Numerical simulation of cryogenic flow with phase change using sharp interface cut-cell method
Cryogenic fluids find wide use in many different types of industries as well as space applications, where they may be used as the liquid fuel or the cryogen for other vital support systems. Therefore the transportation, handling and storage of cryogenic flow under microgravity in space missions is an important design concern. During their transportation through the pipes in a spacecraft, because of strong heat flux from wall, a rapid quenching process with voracious boiling of the cryogen takes place. This can subject the piping system to extreme thermal stresses due to sudden contraction. Due to strong vaporization and resulting two-phase flow, the mass flow rate of cryogenic flow will decrease. The insufficient flow rate can cause many problems in the spacecraft. Therefore a thorough physical understanding of the phase change phenomenon in cryogenic flow under microgravity is very important. Investigation of cryogenic chill down under microgravity is not easy because it is not easy to create the microgravity conditions on earth. Most of the experiments on quenching under microgravity have been done on board special aircrafts like NASA's KC-135. The cost of performing these experiments is very high. Moreover, it is not easy to collect experimental data in flight.

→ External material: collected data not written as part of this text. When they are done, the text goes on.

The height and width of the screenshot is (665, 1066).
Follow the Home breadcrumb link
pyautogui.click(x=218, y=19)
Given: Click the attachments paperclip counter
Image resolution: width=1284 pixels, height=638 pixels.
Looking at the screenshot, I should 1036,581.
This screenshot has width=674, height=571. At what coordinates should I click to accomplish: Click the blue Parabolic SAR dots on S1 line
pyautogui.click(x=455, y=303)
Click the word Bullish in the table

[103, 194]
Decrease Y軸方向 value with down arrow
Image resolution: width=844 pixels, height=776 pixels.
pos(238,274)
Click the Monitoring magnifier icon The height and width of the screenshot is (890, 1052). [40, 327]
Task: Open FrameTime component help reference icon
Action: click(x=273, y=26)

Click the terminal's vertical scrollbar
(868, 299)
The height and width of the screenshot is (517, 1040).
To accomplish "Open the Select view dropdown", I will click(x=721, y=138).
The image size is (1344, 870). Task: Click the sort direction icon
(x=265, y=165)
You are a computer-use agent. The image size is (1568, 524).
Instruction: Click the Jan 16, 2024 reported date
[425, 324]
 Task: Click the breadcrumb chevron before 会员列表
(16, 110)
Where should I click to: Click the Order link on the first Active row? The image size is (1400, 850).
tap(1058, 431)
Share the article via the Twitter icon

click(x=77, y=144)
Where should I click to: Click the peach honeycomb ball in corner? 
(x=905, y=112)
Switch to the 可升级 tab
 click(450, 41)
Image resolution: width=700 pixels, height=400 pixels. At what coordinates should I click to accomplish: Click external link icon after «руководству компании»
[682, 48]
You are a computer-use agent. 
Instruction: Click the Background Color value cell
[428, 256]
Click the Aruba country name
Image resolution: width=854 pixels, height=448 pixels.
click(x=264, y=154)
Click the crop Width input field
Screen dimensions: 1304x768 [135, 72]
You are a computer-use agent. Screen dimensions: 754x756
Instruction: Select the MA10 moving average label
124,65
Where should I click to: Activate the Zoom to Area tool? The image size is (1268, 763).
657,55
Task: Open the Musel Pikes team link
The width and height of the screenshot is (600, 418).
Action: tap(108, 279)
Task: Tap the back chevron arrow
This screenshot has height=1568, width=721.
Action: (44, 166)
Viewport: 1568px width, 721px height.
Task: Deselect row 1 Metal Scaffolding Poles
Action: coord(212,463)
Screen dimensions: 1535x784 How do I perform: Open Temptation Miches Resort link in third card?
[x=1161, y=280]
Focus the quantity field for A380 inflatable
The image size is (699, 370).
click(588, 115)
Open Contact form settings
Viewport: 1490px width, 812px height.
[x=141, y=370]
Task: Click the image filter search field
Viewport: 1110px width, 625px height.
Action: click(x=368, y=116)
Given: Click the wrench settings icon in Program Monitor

In this research work, numerical simulation techniques are used instead of experiments. In numerical simulation, the microgravity is easily modeled and the cost is much less than performing experiments. The sharp interface method (SIM) with cut-cell technique (SIMCC) is adopted to handle the two-phase flow computations. In SIM, the background grid is the Cartesian grid and the explicit interfaces are embedded in the computation domain dividing the entire domain into different sub-domains corresponding to various phases. In SIM, each phase has its own set of governing equations. The interfacial conditions act as the link between different phases. The cut-cell technique is utilized to handle the non-rectangular cells produced by the intersection of interfaces with the Cartesian grid. The conservative properties of the finite volume method can be satisfied better near the interface using cut-cells. The interface is treated as an entity with zero thickness with no volume association. With the explicit geometrical information about the interface and high resolution numerical schemes, the heat flux near the interface can be evaluated more accurately than by any other multiphase techniques.
This research aims to expand the scope of the SIMCC method by several enhancements like multigrid methods and third-order upwind differencing scheme for the convective term. These enhance the performance and stability of the SIMCC and improve its capability to handle the very challenging task of simulating internal multiphase flows. The specific focus of this research is inverted annular film boiling regime. Various physical mechanisms that influence the flow patterns and heat transfer characteristics during the transportation under reduced gravity are investigated.